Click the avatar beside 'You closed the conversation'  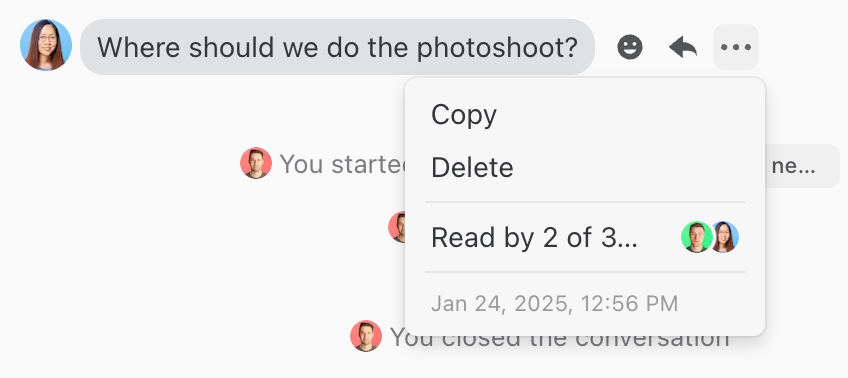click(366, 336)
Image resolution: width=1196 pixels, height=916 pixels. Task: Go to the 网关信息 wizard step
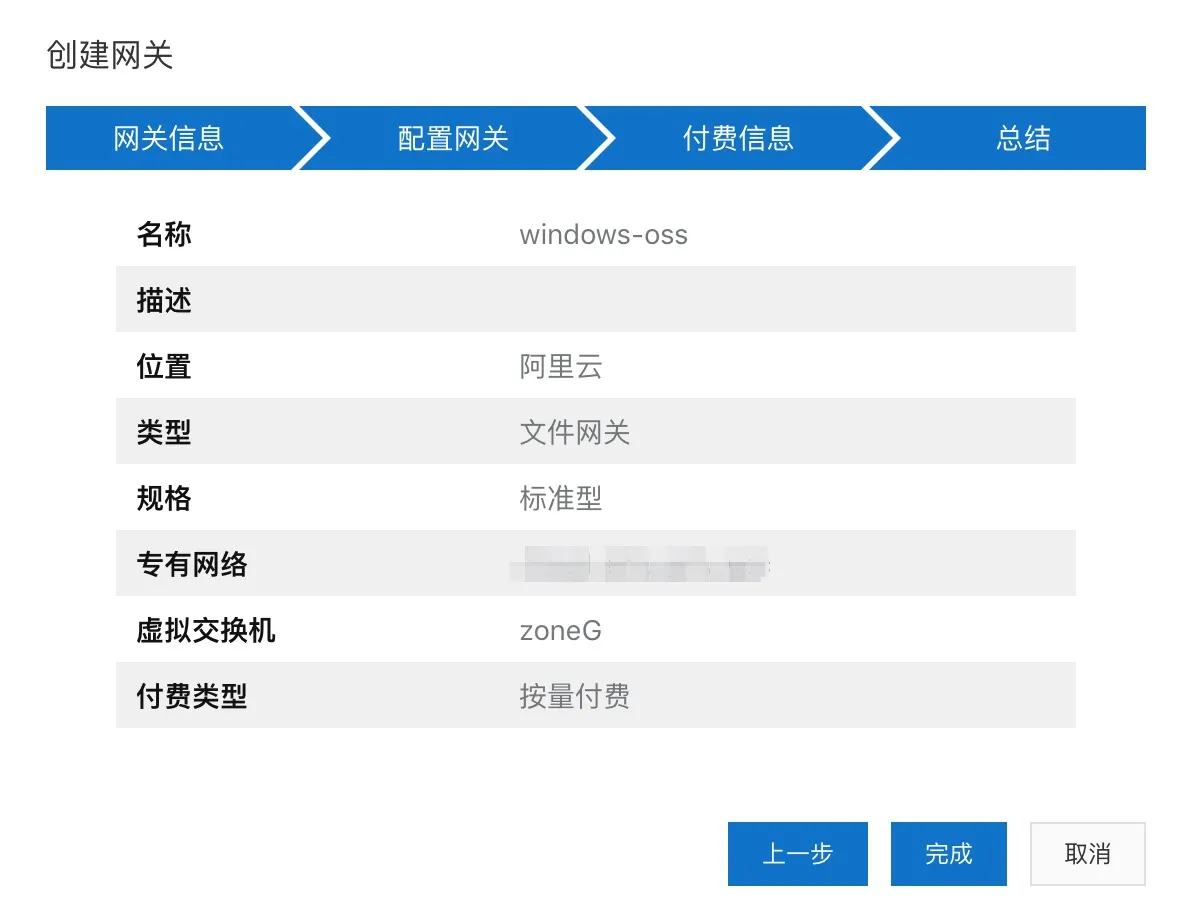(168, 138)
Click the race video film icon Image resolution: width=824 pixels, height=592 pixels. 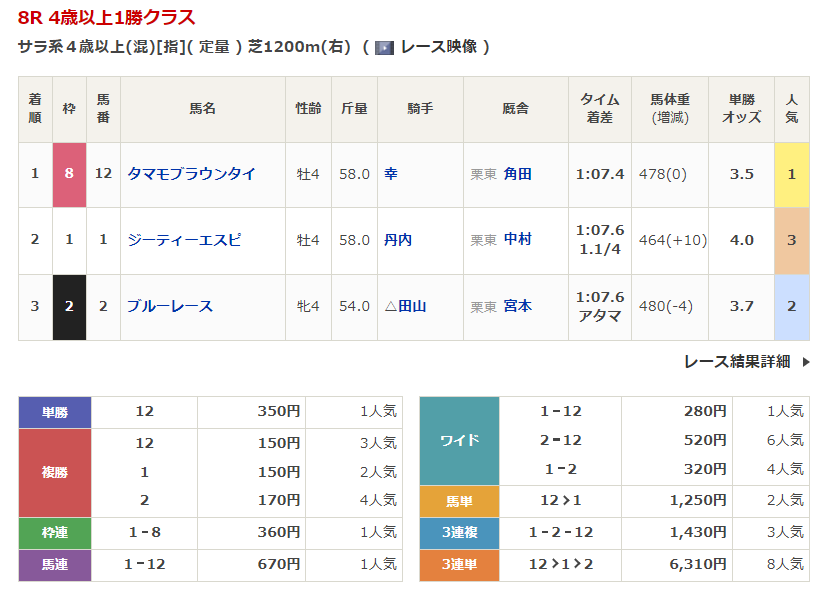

==

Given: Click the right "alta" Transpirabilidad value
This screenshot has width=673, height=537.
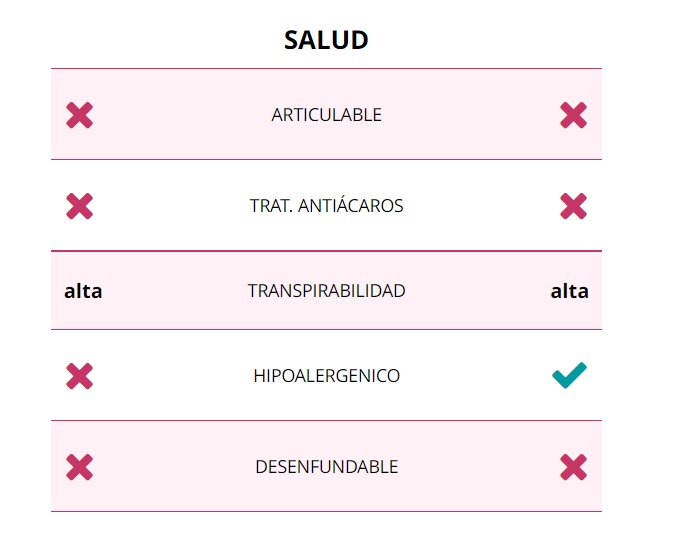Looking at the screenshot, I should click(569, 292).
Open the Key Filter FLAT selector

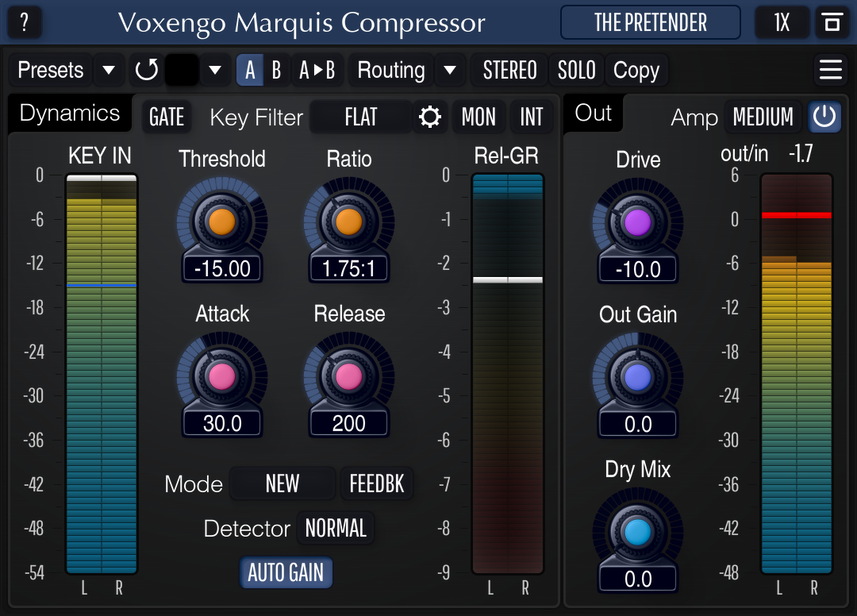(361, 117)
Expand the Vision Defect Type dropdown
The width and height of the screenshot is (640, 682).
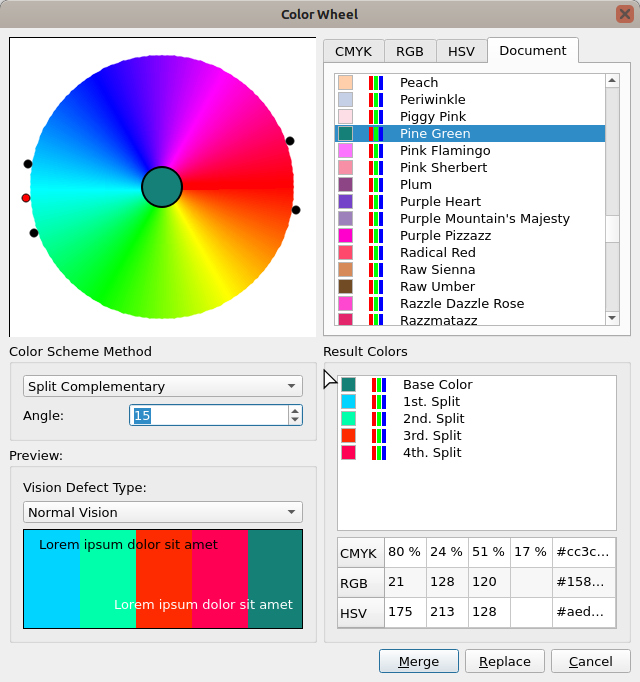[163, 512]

• **WHAT THE TASK ASKS**:
Scale the data between the lines holding "Image resolution: width=1196" and "Click the race", inclusive, and write those lines out again with their requests, multiplying every coordinate in the answers by 0.2 and rounding to whole numbers with halves rounded up. Leave the pictures out.

• **SOLUTION FOR THIS TASK**:
Image resolution: width=1196 pixels, height=916 pixels. Task: Go to the 网关信息 wizard step
(34, 28)
Click the race video film icon Image resolution: width=824 pixels, height=592 pixels. 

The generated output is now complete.